=== PROVIDED MATERIAL ===

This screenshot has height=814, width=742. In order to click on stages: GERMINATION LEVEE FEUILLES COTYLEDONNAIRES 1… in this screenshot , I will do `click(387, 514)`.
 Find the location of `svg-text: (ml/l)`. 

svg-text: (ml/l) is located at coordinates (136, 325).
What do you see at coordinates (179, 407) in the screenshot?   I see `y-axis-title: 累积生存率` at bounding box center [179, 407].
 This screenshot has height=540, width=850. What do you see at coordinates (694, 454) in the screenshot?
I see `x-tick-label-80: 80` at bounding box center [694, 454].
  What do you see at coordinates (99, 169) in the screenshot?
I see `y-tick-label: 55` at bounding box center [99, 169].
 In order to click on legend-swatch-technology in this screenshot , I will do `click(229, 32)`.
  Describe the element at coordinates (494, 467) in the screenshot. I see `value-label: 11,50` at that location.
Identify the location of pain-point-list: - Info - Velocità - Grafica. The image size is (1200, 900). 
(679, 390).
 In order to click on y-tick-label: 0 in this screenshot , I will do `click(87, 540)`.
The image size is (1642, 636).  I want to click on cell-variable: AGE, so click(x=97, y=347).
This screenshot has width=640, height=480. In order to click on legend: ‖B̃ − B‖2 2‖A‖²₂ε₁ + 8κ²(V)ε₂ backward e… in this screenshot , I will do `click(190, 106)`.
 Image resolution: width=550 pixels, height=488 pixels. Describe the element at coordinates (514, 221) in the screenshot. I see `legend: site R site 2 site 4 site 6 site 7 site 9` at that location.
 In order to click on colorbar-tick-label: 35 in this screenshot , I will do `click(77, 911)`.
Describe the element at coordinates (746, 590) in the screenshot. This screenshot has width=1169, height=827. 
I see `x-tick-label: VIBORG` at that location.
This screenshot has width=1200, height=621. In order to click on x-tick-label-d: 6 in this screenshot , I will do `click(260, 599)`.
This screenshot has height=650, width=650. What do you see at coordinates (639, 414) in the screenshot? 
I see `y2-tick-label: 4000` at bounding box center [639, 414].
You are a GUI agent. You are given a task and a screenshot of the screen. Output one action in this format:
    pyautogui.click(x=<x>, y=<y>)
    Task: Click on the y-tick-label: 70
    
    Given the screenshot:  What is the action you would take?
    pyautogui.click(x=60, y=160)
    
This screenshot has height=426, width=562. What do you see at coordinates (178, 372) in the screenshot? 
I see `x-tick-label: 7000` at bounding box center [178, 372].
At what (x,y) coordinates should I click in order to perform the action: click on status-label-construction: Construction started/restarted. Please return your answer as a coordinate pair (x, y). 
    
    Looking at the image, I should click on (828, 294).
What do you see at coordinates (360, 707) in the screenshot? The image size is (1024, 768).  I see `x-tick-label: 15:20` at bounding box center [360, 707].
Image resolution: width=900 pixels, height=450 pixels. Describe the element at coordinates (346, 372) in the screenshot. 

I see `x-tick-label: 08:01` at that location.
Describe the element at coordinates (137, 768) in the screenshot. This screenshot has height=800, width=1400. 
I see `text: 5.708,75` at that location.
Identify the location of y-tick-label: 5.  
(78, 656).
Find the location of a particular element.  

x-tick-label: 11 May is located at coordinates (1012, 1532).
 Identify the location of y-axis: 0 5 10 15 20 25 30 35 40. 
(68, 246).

===

■ WHAT THIS TASK INVOLVES: Edit all of the records above so that every instance of "Identify the location of" reads "Locate", and change nothing else.

■ ANSWER AREA:
This screenshot has height=814, width=742. In order to click on stages: GERMINATION LEVEE FEUILLES COTYLEDONNAIRES 1… in this screenshot , I will do `click(387, 514)`.
 Find the location of `svg-text: (ml/l)`. 

svg-text: (ml/l) is located at coordinates (136, 325).
What do you see at coordinates (179, 407) in the screenshot?   I see `y-axis-title: 累积生存率` at bounding box center [179, 407].
 This screenshot has height=540, width=850. What do you see at coordinates (694, 454) in the screenshot?
I see `x-tick-label-80: 80` at bounding box center [694, 454].
  What do you see at coordinates (99, 169) in the screenshot?
I see `y-tick-label: 55` at bounding box center [99, 169].
 In order to click on legend-swatch-technology in this screenshot , I will do `click(229, 32)`.
  Describe the element at coordinates (494, 467) in the screenshot. I see `value-label: 11,50` at that location.
Locate pain-point-list: - Info - Velocità - Grafica. The image size is (1200, 900). 
(679, 390).
 In order to click on y-tick-label: 0 in this screenshot , I will do `click(87, 540)`.
The image size is (1642, 636).  I want to click on cell-variable: AGE, so click(x=97, y=347).
This screenshot has width=640, height=480. In order to click on legend: ‖B̃ − B‖2 2‖A‖²₂ε₁ + 8κ²(V)ε₂ backward e… in this screenshot , I will do `click(190, 106)`.
 Image resolution: width=550 pixels, height=488 pixels. Describe the element at coordinates (514, 221) in the screenshot. I see `legend: site R site 2 site 4 site 6 site 7 site 9` at that location.
 In order to click on colorbar-tick-label: 35 in this screenshot , I will do `click(77, 911)`.
Describe the element at coordinates (746, 590) in the screenshot. This screenshot has width=1169, height=827. 
I see `x-tick-label: VIBORG` at that location.
This screenshot has width=1200, height=621. In order to click on x-tick-label-d: 6 in this screenshot , I will do `click(260, 599)`.
This screenshot has height=650, width=650. What do you see at coordinates (639, 414) in the screenshot? 
I see `y2-tick-label: 4000` at bounding box center [639, 414].
You are a GUI agent. You are given a task and a screenshot of the screen. Output one action in this format:
    pyautogui.click(x=<x>, y=<y>)
    Task: Click on the y-tick-label: 70
    
    Given the screenshot:  What is the action you would take?
    pyautogui.click(x=60, y=160)
    
This screenshot has height=426, width=562. What do you see at coordinates (178, 372) in the screenshot? 
I see `x-tick-label: 7000` at bounding box center [178, 372].
At what (x,y) coordinates should I click in order to perform the action: click on status-label-construction: Construction started/restarted. Please return your answer as a coordinate pair (x, y). 
    
    Looking at the image, I should click on (828, 294).
What do you see at coordinates (360, 707) in the screenshot? The image size is (1024, 768).  I see `x-tick-label: 15:20` at bounding box center [360, 707].
Image resolution: width=900 pixels, height=450 pixels. Describe the element at coordinates (346, 372) in the screenshot. 

I see `x-tick-label: 08:01` at that location.
Describe the element at coordinates (137, 768) in the screenshot. This screenshot has height=800, width=1400. 
I see `text: 5.708,75` at that location.
Locate y-tick-label: 5.  
(78, 656).
Find the location of a particular element.  

x-tick-label: 11 May is located at coordinates (1012, 1532).
 Locate y-axis: 0 5 10 15 20 25 30 35 40. 
(68, 246).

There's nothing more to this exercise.